1815 düzenine göre parçalanmış bırakılan İtalya ve Almanya’da milliyetçi hareketler siyasal birlik için mücadele ederken, Polonya’da bölünmüş Polonya’nın birliği için harekete geçiyorlardı. Buna karşılık çok uluslu Avusturya İmparatorluğu’nda ayaklanan milliyetçiler bağımsızlıklarını istiyordu.
Deyim yerindeyse, İtalya, Almanya, Polonya gibi parçalanmış siyasal yapılarda "bütünleştirici" etki gösteren milliyetçi hareketler, Avusturya gibi çok uluslu geleneksel imparatorluklarda “parçalayıcı” bir etki yaratıyordu. 1848 devrimleri açısından bir başka önemli noktada, 1820 ve 1830’da barikatların arkasında mutlakçı "eski rejimlere" karşı birlikte mücadele eden burjuvazi ve işçi sınıfı arasında daha önce beliren yol ayırımının keskinleşmesiydi.
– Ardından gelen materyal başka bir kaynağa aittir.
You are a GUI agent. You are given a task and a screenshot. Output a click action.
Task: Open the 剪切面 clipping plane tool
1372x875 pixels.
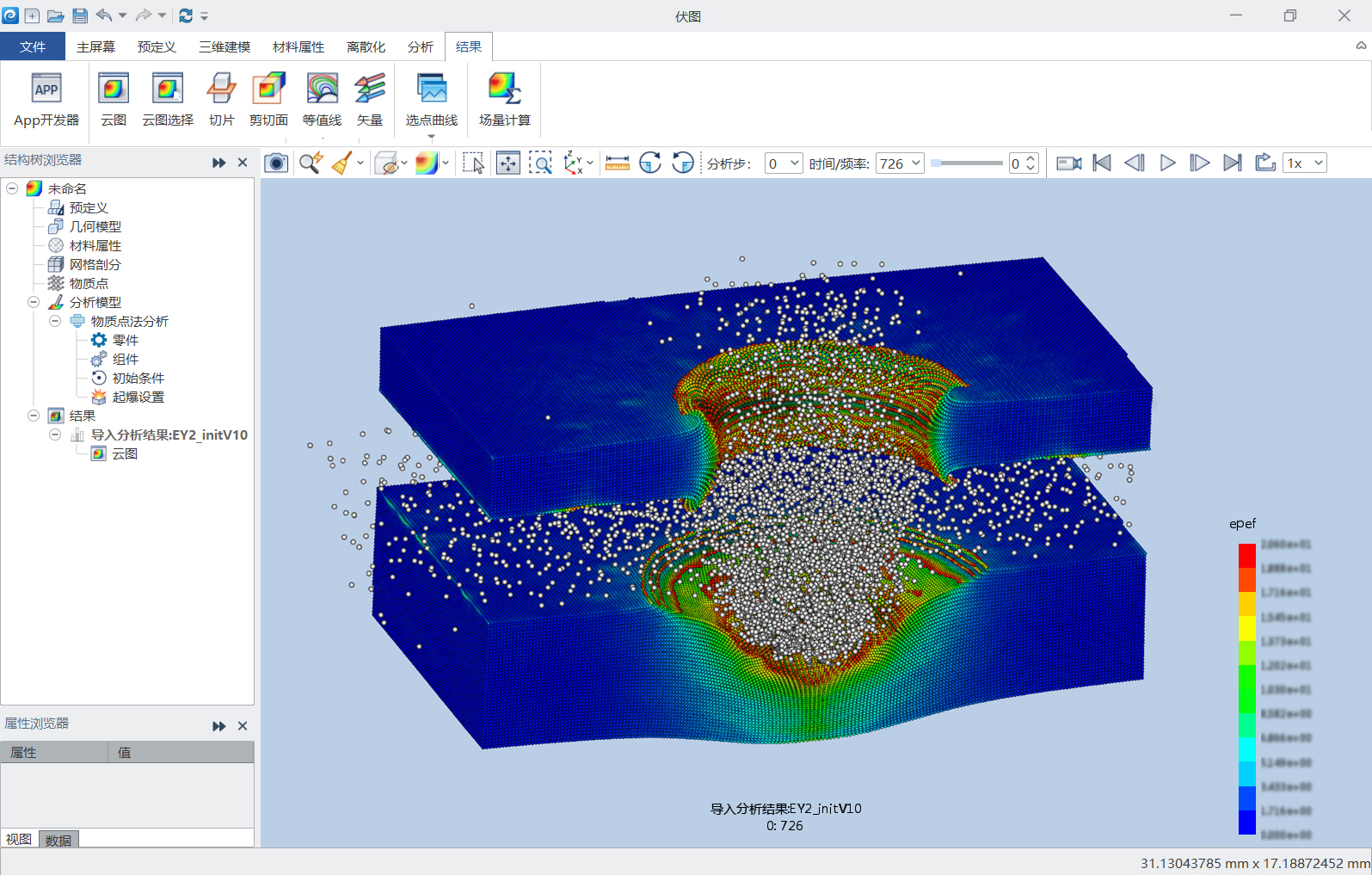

1820 ve 1830’da mutlak monarşilerin anayasa ile sınırlandırılmasını burjuvaziyle birlikte talep eden işçiler, 1848’de uzun çalışma saatleri, düşük ücretler, sağlıksız yaşam koşulları, çocuk ve kadın emeği üzerindeki yoğun sömürüye karşı çıkıp, sendika ve grev hakkını savundukça, liberal burjuvaziyle araları açıldı.
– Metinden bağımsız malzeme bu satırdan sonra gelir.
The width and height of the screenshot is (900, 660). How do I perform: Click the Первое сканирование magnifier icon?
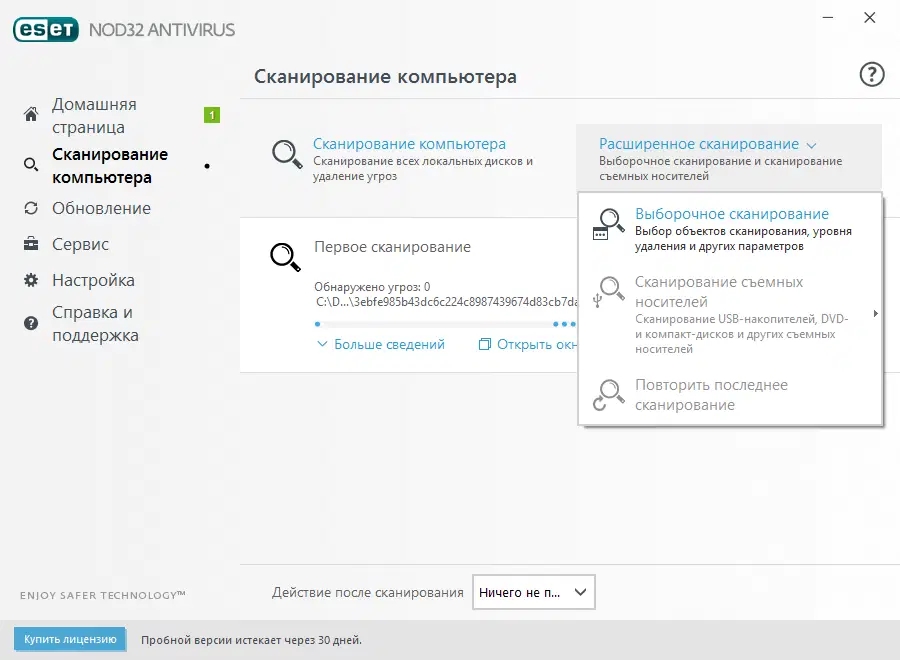284,257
1848’de pek çok coğrafyada devrimci hareketlerin başarısız olmasının temelinde, burjuvazinin çalışan sınıfların taleplerinden çekinerek eski düşmanları olan mutlakçı monarşilerle uzlaşması da yatıyordu.
1848 Devrimlerinden sonra, gerek farklılaşan talepler, gerek Marx ve Engels’in Komünist Manifesto ile ortaya koyduğu programatik çerçeve doğrultusunda liberalizm ile sosyalizmin yolları kesin olarak ayrılıyordu.